Step 2B: Claim provides an Inventive Concept?: (is the claim(s) recited additional elements that amount to an inventive concept (aka “significantly more”) than the recited judicial exception) - NO: The claim does not include additional elements that are sufficient to amount to significantly more than the judicial exception. As discussed above with respect to integration of the abstract idea into a practical application, the additional elements of “a manned aircraft”, “a satellite”, “an unmanned aircraft system (UAS)”, “one or more processors”, “at least one network connection”, “at least one image capturing device”, “an aerial platform”, and “a graphical user interface” evaluated individually and in combination do not amount to more than a recitation of the words "apply it" (or an equivalent) or are not more than mere instructions to implement an abstract idea or other exception on a computer, or are not more than merely using a computer as a tool to perform an abstract idea. Use of a computer or other machinery in its ordinary capacity for economic or other tasks (e.g., to receive, store, or transmit data) or simply adding a general purpose computer or computer components after the fact to an abstract idea (e.g., a fundamental economic practice or mathematical equation) does not integrate a judicial exception into a practical application or provide significantly more. See Affinity Labs v. DirecTV, 838 F.3d 1253, 1262, 120 USPQ2d 1201, 1207 (Fed. Cir. 2016) (cellular telephone); TLI Communications LLC v. AV Auto, LLC, 823 F.3d 607, 613, 118 USPQ2d 1744, 1748 (Fed. Cir. 2016) (computer server and telephone unit) -- See MPEP 2106.05(f)(2). None of the additional elements taken individually or when taken as an ordered combination amount to significantly more than the abstract idea. Accordingly, the claim is patent-ineligible.
Dependent claims 2-5, 9-12, and 16-18 have been given the full two-part analysis, analyzing the additional limitations both individually and in combination.
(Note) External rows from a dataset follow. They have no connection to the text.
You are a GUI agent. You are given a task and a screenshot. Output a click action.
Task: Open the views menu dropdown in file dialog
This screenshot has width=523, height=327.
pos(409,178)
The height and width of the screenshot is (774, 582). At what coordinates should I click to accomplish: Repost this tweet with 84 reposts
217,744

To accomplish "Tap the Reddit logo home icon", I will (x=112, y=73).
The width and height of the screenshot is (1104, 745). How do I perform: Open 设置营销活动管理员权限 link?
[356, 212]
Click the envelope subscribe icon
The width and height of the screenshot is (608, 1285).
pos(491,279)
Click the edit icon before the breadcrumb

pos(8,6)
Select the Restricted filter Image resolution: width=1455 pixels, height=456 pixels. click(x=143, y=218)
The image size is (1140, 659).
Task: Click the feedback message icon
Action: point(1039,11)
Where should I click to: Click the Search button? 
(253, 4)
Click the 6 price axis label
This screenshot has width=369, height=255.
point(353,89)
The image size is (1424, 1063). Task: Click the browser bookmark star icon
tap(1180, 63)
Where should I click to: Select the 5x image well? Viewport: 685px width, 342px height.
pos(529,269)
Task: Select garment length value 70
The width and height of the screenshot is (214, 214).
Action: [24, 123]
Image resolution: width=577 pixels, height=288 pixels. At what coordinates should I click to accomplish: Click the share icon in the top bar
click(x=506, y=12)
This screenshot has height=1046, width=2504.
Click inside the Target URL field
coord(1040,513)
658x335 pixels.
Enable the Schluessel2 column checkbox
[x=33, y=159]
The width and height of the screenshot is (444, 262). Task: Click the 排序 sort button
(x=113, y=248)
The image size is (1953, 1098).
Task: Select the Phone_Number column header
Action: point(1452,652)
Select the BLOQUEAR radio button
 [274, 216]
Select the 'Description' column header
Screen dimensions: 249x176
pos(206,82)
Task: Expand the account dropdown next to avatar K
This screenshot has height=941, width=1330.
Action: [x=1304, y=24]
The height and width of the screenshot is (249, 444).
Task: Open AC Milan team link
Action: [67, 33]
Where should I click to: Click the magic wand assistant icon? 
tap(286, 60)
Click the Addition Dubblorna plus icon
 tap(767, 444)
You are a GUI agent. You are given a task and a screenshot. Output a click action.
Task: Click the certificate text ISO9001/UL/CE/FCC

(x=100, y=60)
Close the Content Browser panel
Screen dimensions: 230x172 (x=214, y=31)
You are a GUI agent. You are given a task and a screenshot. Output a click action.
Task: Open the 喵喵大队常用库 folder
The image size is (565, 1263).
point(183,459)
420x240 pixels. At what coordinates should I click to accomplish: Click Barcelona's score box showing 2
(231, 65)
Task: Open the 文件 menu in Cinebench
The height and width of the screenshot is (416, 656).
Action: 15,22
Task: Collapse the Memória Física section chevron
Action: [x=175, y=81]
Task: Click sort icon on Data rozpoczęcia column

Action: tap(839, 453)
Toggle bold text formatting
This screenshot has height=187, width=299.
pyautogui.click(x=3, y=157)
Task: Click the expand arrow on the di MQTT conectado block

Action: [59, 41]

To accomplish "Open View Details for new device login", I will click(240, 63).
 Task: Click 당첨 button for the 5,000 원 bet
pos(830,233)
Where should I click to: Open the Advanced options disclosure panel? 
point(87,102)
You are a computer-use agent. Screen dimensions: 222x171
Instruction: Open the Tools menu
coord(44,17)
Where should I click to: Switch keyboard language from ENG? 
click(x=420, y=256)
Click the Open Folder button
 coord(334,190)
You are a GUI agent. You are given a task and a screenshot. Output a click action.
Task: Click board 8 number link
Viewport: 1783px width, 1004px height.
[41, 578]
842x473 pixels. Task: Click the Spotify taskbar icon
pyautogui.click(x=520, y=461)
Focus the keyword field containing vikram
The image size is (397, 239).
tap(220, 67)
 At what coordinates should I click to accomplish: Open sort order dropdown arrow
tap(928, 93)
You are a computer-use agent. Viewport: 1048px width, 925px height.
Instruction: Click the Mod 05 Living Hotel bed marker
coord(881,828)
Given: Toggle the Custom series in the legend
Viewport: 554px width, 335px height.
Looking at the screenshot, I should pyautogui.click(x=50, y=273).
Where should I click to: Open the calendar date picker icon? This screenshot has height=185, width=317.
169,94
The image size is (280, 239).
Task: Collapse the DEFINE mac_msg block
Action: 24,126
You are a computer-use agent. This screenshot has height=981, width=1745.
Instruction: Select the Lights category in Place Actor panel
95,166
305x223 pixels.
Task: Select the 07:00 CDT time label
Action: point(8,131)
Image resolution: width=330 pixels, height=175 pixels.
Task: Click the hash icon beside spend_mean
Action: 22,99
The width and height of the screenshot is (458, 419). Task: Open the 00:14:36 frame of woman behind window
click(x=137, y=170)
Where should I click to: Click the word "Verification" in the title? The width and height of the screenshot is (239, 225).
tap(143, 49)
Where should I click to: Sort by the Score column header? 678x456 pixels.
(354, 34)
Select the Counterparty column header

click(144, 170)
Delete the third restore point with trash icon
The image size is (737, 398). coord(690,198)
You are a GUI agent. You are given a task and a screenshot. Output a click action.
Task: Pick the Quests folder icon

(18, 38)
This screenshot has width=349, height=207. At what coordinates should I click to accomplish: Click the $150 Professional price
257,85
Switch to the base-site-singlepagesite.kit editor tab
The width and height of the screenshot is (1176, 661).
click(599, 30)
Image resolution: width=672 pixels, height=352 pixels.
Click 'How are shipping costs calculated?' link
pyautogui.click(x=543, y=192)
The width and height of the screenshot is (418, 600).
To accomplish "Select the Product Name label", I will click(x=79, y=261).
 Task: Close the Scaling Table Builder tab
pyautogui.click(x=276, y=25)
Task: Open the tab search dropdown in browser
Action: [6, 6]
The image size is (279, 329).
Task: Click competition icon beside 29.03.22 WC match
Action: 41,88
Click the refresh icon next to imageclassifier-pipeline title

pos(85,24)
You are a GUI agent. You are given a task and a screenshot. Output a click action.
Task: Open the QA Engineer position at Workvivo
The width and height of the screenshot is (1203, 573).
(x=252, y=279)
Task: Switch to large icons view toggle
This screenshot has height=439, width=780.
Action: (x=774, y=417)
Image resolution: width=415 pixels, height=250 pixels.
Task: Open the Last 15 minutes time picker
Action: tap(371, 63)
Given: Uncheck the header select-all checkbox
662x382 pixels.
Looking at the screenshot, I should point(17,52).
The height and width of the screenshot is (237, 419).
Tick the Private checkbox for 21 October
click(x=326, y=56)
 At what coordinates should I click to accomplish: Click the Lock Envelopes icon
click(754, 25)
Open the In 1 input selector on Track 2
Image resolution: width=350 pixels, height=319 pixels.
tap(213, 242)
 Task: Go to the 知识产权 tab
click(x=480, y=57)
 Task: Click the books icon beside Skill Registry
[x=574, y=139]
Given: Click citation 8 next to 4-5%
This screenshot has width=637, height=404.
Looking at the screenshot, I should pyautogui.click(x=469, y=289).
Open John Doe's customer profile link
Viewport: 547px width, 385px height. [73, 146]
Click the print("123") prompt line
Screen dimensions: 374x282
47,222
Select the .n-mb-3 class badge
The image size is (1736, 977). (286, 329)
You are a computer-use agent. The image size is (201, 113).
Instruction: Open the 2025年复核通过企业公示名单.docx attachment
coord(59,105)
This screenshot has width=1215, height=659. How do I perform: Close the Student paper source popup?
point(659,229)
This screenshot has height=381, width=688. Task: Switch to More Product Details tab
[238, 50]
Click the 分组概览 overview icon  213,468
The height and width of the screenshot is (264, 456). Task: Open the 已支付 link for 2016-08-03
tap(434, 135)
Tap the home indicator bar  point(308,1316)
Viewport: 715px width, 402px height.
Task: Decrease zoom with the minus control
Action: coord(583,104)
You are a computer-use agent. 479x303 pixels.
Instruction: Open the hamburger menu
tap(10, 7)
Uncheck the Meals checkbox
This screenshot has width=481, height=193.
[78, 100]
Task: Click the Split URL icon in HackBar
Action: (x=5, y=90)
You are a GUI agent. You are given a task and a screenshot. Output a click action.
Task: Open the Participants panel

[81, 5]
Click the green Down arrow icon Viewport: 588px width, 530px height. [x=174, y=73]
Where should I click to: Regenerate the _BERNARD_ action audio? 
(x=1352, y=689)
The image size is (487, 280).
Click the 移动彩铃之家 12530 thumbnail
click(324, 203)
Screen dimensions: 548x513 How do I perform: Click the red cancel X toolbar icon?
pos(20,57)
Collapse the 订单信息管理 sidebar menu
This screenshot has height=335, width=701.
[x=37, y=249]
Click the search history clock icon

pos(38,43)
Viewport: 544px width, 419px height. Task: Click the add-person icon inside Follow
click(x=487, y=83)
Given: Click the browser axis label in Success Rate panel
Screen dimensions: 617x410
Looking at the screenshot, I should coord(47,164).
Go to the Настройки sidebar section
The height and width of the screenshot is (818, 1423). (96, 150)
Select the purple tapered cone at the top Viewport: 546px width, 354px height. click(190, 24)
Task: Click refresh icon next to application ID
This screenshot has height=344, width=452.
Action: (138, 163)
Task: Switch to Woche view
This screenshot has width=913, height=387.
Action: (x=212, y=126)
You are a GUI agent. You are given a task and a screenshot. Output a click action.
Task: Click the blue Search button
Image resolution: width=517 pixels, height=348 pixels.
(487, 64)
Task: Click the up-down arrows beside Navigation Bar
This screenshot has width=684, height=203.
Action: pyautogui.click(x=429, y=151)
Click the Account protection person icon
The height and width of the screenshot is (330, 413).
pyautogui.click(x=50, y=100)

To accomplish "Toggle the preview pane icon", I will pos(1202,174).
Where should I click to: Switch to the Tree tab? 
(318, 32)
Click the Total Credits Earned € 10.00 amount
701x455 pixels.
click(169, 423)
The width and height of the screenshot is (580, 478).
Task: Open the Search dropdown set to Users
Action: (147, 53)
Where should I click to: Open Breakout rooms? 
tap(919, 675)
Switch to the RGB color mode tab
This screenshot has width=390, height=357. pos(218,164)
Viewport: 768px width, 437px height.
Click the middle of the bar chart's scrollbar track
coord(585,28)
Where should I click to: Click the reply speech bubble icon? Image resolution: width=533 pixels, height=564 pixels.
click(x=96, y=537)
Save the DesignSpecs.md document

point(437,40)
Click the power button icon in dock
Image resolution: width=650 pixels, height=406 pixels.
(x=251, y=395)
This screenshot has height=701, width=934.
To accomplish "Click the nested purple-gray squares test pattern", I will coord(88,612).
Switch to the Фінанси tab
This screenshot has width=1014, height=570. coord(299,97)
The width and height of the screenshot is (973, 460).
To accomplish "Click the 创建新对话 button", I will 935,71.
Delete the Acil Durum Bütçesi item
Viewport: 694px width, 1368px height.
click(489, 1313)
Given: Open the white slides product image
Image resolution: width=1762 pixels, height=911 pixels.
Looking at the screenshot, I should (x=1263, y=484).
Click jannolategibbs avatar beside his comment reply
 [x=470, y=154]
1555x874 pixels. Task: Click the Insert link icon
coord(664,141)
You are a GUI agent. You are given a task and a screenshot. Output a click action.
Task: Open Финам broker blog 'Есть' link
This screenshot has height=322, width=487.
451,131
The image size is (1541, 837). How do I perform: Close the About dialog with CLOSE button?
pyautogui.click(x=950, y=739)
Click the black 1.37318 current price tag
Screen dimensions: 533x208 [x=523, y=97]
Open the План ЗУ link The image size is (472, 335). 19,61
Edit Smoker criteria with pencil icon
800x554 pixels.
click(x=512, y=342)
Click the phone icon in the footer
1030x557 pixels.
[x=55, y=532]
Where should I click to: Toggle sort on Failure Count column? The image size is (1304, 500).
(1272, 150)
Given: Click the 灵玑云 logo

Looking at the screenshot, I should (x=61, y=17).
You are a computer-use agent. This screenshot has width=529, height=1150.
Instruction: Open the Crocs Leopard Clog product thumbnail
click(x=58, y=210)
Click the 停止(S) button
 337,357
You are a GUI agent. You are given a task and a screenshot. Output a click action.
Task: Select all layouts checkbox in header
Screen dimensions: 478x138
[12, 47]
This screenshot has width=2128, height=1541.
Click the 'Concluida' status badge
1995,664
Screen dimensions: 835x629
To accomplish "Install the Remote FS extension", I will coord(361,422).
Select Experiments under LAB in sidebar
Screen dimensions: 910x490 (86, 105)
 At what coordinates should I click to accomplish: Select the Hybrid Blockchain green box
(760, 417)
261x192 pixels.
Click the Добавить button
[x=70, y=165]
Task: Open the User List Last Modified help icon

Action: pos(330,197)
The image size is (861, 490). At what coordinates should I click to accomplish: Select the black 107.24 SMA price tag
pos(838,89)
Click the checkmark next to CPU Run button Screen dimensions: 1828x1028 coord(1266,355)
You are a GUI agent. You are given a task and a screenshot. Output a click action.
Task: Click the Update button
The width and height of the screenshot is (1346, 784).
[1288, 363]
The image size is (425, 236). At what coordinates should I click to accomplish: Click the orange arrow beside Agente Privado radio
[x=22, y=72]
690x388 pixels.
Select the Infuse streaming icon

The dependent claims, when analyzed individually and in combination, are also held to be patent-ineligible under 35 U.S.C. 101.
Regarding dependent claims 2, 9, and 16: the additional recited limitations of these claims merely further narrow the abstract idea discussed above. These dependent claims only narrow the one or more processors recited in independent claims 1, 8, and 15 by wherein the map depicts (i) a first region including the first portion of properties, of the plurality of properties, having the first damage severity level, and (ii) a second region including the second portion of properties, of the plurality of properties, having the second damage severity level, and wherein displaying the map includes: displaying, in the first region, a first pattern; and displaying, in the second region, a second pattern different from the first pattern. The limitations of these claims fail to integrate the abstract idea into a practical application because the dependent claims also amount to merely using a computer (i.e., one or more processors, a graphical user interface), in its ordinary capacity, as a tool to perform the abstract idea. Finally, the additional recited limitations of these dependent claims fail to establish that the claim provides an inventive concept because claim that merely uses a computer, in its ordinary capacity, as a tool to perform the abstract idea cannot provide an inventive concept. Accordingly, these dependent claims are patent-ineligible.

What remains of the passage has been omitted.